Me posicioné entre sus piernas, frotando la punta de mi verga contra sus labios hinchados. El calor de ella me quemaba, y cuando empujé despacio, el estiramiento apretado me arrancó un gruñido. Entré centímetro a centímetro, sintiendo cada pulso de su interior contra mí. La música nos marcaba el paso: lento al inicio, luego más rápido con el drop del reggaetón.
Nos mecíamos juntos, piel contra piel resbaladiza de sudor. Sus uñas se clavaron en mis hombros, dejando marcas rojas que ardían deliciosamente. Yo la penetraba profundo, chocando contra su clítoris con cada embestida. Sus tetas rebotaban al ritmo, y yo las chupé, mordiendo suavemente, saboreando el sabor salobre.
Esto es puro fuego, wey. La música nos ha convertido en animales, pero con amor de por medio.
La volteé a cuatro patas, admirando su culo redondo mientras la embestía desde atrás. El slap de carne contra carne resonaba, sincronizado con los tambores. Ella metió la mano entre las piernas, masturbándose, y sus gemidos se volvieron gritos ahogados: ¡Ay, cabrón, así, no pares!

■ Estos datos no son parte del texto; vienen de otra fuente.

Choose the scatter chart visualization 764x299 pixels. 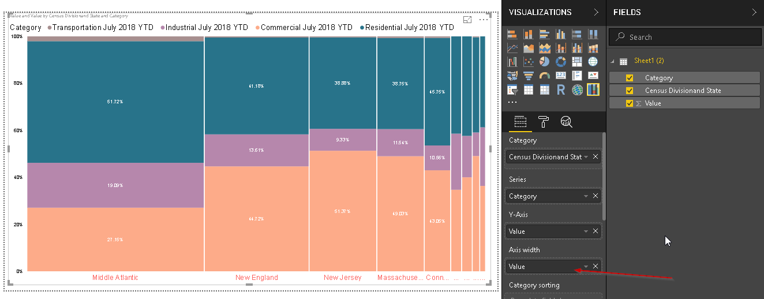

El clímax se acercaba como una ola. Sentí mis bolas tensarse, el placer acumulándose en la base de la columna. Ana se corrió primero, su coño contrayéndose como un puño alrededor de mi polla, chorros calientes mojando las sábanas. Ese espasmo me llevó al borde.

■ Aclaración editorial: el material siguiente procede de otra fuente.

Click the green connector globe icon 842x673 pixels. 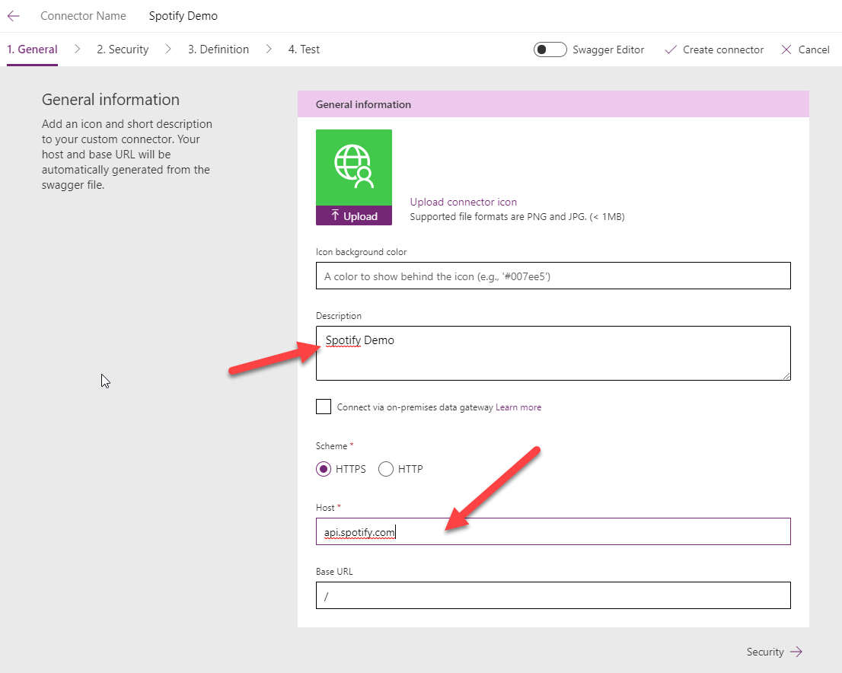[354, 167]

—Me vengo, nena —gruñí, saliendo justo a tiempo para eyacular en su espalda, chorros blancos calientes que resbalaban por su piel dorada.
Acto tres: el afterglow. Colapsamos en la cama, jadeantes, con la música bajando a un volumen suave, ahora una balada romántica. La abracé por detrás, besando su nuca sudorosa. El aroma a sexo y sudor nos envolvía como una manta pesada, reconfortante.
—Prueba música aprobada con diez, amor —murmuró ella, volteándose para besarme con labios hinchados y tiernos—. Neta, tenemos que hacerlo más seguido.
Yo sonreí, acariciando su mejilla. Mi cuerpo aún palpitaba con réplicas del orgasmo, el corazón latiendo en paz.
Qué chido fue. No solo el sexo, sino sentirla tan conectada, como si la música nos hubiera unido más.
Nos quedamos así, enredados, escuchando las últimas notas de la playlist mientras la ciudad ronroneaba afuera. Mañana sería otro día de pinche tráfico y chamba, pero esta noche, en nuestro mundo privado, todo era perfecto. El deseo satisfecho dejaba un regusto dulce, prometiendo más pruebas en el futuro.